> **Task to carry out**: The answer should hold only the lines from the one that contains "This screenshot has" through the last line of the material, repeated exactly, without pictures.

> **Material for this exercise**:
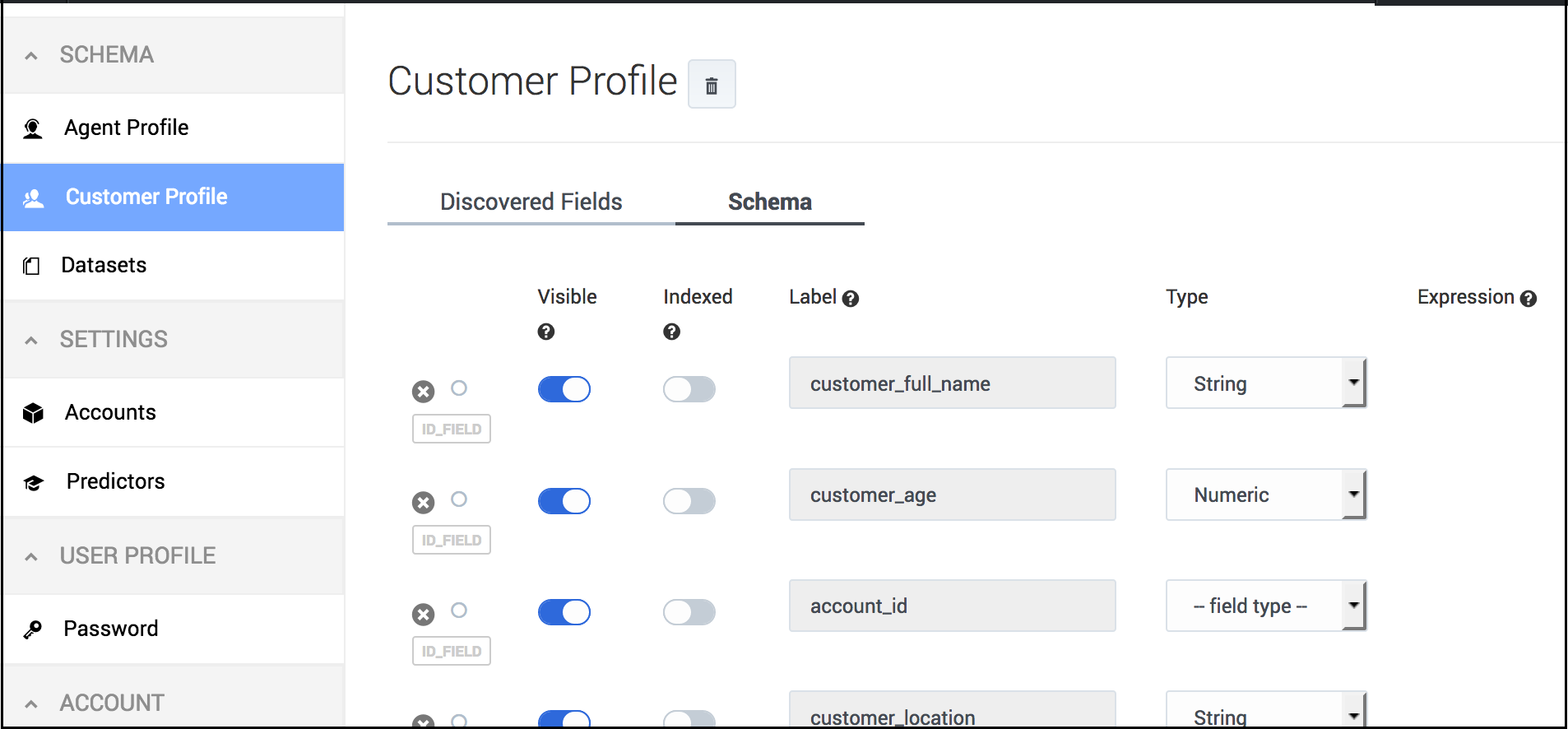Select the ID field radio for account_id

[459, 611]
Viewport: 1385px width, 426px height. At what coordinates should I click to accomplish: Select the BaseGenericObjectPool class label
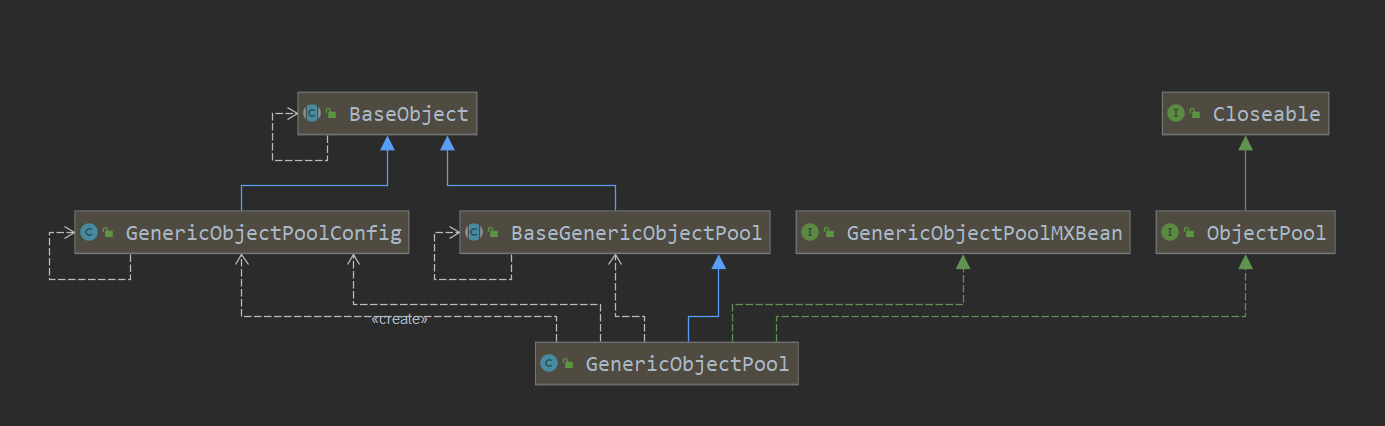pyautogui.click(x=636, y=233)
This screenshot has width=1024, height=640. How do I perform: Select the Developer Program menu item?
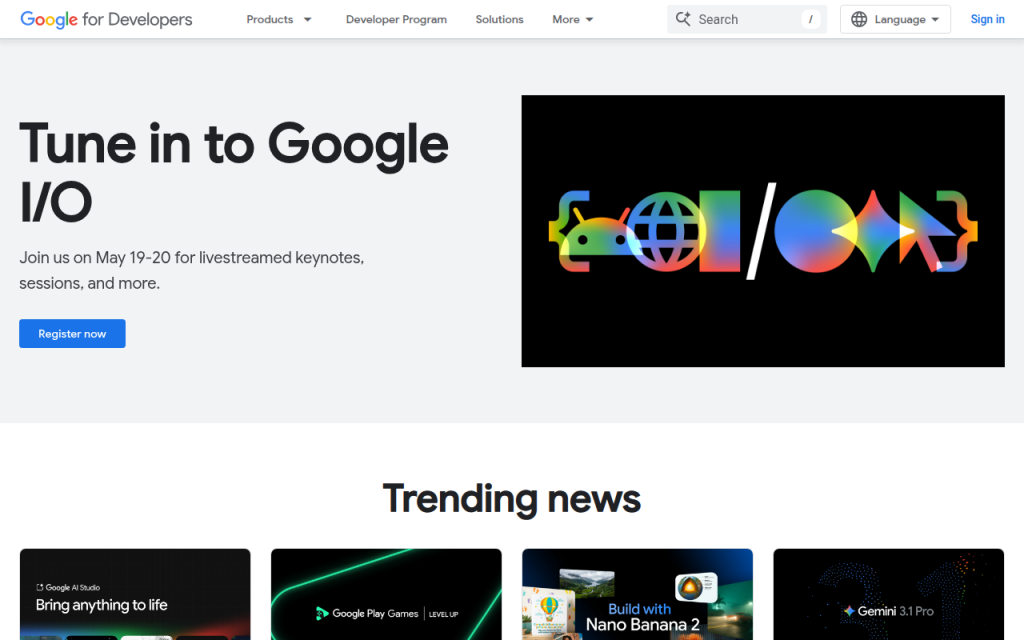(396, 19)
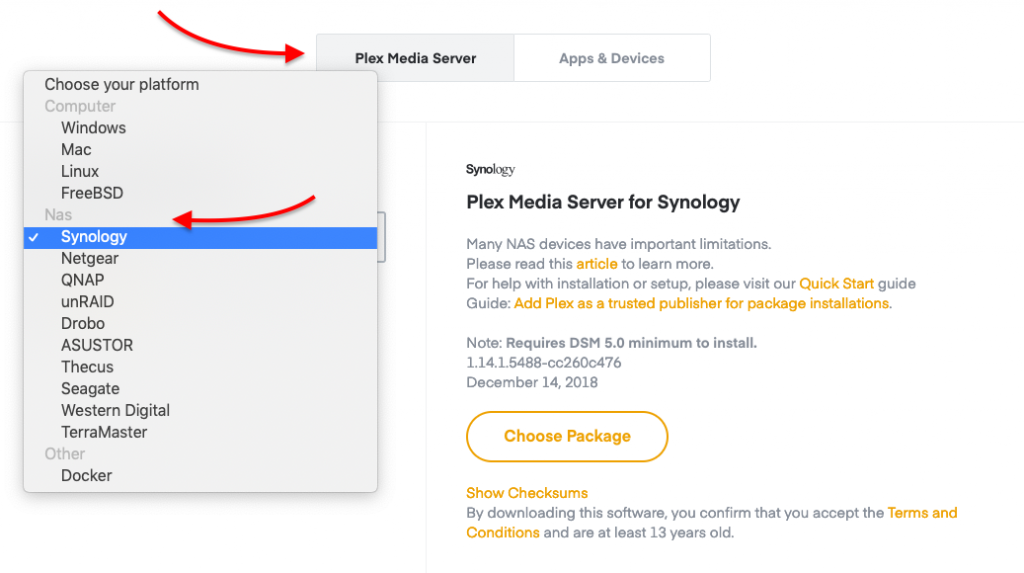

> **Written answer**:
This screenshot has width=1024, height=640. How do I perform: Select the Developer Program menu item?
(396, 19)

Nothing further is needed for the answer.